Caminaban ligeros, en filas, de dos en dos, con sus uniformes campesinos, algunos uncidos, el brazo por los hombros del condiscípulo, otros sueltos. La gente con la que se cruzaban les miraba con simpatía y murmuraba: ahí van los expósitos.
En rigor, los vecinos de la villa, con sus limosnas, contribuían al sostenimiento del centro del que se sentían orgullosos.
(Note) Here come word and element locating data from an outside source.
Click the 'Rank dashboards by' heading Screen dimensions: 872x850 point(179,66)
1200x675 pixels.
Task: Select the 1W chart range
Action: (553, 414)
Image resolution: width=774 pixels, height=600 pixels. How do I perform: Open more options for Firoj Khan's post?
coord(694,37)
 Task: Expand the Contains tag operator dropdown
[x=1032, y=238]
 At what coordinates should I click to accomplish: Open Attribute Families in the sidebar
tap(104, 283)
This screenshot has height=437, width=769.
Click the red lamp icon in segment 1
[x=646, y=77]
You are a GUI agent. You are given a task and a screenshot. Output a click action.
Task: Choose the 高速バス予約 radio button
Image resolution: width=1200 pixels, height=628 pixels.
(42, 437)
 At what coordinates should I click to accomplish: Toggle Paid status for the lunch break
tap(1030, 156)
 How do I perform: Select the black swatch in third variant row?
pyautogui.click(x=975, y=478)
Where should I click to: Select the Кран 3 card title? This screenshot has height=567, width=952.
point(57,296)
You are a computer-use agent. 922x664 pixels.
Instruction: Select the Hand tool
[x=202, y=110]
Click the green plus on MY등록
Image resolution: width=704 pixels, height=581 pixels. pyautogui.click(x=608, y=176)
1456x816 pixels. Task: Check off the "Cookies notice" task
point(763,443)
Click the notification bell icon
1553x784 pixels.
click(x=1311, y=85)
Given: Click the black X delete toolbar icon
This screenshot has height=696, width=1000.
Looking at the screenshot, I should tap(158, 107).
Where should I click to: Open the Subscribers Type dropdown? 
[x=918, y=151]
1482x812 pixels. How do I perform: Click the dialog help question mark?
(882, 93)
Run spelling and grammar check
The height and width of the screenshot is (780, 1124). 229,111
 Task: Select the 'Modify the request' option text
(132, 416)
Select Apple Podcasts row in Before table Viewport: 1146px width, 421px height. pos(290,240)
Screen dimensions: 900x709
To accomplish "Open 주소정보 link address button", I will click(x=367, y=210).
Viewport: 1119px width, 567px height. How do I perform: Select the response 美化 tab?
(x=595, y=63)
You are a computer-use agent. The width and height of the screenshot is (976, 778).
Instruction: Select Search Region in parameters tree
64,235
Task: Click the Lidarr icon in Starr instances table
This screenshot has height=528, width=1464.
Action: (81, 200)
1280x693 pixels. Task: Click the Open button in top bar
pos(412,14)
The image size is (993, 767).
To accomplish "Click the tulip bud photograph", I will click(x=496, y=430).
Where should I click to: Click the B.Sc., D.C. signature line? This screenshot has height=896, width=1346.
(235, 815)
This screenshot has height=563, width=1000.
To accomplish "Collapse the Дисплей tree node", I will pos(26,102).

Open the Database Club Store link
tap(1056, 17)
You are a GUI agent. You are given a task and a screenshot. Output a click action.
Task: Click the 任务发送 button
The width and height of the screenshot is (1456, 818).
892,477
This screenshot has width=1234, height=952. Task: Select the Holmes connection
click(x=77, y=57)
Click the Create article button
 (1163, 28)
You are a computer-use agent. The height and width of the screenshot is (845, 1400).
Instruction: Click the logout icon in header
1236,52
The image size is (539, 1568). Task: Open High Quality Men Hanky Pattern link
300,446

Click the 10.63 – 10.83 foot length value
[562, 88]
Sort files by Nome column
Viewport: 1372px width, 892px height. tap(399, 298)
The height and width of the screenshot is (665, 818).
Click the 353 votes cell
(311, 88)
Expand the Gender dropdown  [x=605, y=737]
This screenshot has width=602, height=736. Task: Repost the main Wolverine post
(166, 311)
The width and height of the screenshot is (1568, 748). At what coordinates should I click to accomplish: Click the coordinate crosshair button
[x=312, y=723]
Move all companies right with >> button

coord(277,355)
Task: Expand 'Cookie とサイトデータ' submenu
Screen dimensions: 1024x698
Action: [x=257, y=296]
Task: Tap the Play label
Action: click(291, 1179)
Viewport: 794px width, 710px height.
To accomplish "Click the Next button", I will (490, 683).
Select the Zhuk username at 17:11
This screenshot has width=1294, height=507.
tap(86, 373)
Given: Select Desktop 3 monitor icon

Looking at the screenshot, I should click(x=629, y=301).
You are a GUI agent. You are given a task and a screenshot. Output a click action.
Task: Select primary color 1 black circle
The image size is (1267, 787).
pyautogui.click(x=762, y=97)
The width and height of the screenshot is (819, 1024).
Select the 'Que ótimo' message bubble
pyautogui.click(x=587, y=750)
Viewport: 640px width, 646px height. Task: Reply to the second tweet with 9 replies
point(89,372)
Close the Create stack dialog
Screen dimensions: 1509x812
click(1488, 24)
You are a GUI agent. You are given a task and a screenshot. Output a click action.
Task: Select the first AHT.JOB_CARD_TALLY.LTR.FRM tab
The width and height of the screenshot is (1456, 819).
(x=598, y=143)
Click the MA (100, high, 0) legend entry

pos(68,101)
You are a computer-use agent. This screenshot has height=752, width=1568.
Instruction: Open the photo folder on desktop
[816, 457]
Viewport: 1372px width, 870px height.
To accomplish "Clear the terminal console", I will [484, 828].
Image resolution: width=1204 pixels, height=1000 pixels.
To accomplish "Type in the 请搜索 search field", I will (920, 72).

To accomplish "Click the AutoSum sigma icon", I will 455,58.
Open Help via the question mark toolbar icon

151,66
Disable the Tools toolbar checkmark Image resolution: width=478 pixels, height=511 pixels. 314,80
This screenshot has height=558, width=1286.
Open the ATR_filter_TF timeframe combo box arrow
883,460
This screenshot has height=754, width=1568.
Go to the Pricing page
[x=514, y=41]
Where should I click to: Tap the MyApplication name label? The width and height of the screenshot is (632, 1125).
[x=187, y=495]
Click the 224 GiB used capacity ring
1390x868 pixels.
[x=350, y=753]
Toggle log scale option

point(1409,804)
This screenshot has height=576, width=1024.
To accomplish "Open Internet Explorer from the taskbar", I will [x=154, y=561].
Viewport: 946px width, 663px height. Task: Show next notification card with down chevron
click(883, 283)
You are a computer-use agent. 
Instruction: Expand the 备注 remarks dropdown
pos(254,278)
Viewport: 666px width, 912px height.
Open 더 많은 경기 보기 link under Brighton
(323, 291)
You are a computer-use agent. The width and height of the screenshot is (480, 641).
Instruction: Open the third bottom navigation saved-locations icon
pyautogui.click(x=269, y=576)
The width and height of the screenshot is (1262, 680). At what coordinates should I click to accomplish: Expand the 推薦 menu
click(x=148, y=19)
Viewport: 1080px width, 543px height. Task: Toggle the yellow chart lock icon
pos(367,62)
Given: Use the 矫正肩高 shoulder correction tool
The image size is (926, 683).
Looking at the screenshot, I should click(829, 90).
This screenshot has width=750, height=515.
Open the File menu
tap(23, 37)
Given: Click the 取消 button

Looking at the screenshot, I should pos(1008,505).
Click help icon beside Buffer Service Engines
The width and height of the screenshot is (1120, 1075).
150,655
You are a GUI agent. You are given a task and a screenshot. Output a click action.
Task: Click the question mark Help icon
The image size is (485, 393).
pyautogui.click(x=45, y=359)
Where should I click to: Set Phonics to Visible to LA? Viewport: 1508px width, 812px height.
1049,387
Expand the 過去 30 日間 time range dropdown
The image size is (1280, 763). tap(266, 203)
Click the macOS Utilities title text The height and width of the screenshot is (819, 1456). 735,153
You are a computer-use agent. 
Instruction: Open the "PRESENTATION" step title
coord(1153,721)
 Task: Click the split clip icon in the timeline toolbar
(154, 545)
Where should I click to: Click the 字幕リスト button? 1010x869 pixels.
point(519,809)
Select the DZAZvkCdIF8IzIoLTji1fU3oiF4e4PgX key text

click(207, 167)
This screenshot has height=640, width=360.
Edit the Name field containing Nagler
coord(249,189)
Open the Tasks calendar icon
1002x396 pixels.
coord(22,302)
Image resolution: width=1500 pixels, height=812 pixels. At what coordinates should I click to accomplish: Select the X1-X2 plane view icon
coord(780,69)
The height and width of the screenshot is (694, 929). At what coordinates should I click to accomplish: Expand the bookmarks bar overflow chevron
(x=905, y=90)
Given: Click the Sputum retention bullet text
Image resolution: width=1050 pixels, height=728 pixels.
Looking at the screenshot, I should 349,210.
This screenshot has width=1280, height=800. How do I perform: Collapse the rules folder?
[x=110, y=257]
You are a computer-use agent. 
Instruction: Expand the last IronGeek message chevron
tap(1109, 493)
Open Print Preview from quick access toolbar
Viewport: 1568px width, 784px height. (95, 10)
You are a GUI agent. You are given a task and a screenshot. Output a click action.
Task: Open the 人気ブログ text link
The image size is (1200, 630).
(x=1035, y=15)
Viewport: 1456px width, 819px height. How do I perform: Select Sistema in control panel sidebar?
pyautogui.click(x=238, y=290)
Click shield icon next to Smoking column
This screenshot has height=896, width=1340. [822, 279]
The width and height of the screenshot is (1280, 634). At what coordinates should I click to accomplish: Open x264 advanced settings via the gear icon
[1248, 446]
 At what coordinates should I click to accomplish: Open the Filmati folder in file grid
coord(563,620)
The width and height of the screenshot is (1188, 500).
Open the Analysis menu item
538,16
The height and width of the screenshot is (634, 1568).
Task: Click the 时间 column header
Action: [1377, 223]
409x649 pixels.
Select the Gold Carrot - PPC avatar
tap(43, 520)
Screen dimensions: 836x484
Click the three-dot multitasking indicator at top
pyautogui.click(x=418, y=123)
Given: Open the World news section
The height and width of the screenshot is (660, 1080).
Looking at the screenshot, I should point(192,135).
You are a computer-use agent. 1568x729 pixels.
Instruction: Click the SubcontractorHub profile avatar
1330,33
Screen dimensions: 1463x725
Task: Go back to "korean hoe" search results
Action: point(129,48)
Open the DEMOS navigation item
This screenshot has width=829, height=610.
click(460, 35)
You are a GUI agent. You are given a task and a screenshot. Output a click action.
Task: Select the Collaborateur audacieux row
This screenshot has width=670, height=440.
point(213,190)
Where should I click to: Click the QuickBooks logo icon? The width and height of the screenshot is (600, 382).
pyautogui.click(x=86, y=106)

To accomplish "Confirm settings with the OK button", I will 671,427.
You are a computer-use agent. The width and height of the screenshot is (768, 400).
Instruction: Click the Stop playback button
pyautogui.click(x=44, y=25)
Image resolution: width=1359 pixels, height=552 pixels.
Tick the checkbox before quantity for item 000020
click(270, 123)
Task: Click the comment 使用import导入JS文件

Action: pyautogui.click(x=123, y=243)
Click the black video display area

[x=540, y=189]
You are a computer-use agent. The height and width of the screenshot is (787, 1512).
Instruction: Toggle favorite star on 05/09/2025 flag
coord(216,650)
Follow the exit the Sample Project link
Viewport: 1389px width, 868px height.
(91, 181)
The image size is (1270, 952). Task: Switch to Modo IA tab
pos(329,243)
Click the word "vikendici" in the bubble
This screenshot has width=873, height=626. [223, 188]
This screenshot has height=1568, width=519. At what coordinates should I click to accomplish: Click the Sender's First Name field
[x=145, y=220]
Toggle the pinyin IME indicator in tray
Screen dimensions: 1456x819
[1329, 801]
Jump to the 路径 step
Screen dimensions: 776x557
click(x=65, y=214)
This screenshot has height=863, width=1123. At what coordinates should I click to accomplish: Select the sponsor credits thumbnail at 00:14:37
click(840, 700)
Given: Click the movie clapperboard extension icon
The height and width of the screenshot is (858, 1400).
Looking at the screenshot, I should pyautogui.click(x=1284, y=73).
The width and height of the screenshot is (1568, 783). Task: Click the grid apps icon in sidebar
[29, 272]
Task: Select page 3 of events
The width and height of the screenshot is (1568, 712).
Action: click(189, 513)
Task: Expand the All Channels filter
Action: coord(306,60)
Recorrieron el Espolón Viejo y abocaron al Nuevo, contiguo al Puente Mayor y, una vez cruzado éste, subieron al cerro de la Cuesta de la Maruquesa en cuyas cuevas y barracas vivían gentes necesitadas. Por el camino de Villanubla se veían bajar reatas de mulas, pordioseros y algún que otro caballero apresurado. Al descender del otero, “Tito Alba”, su compañero de filas, le dio con el codo a Cipriano y le dijo confidencialmente:
– Mira, ya está “el Corcel” haciéndose una paja. Siempre tiene que hacerse una paja en el paseo el marrano de él.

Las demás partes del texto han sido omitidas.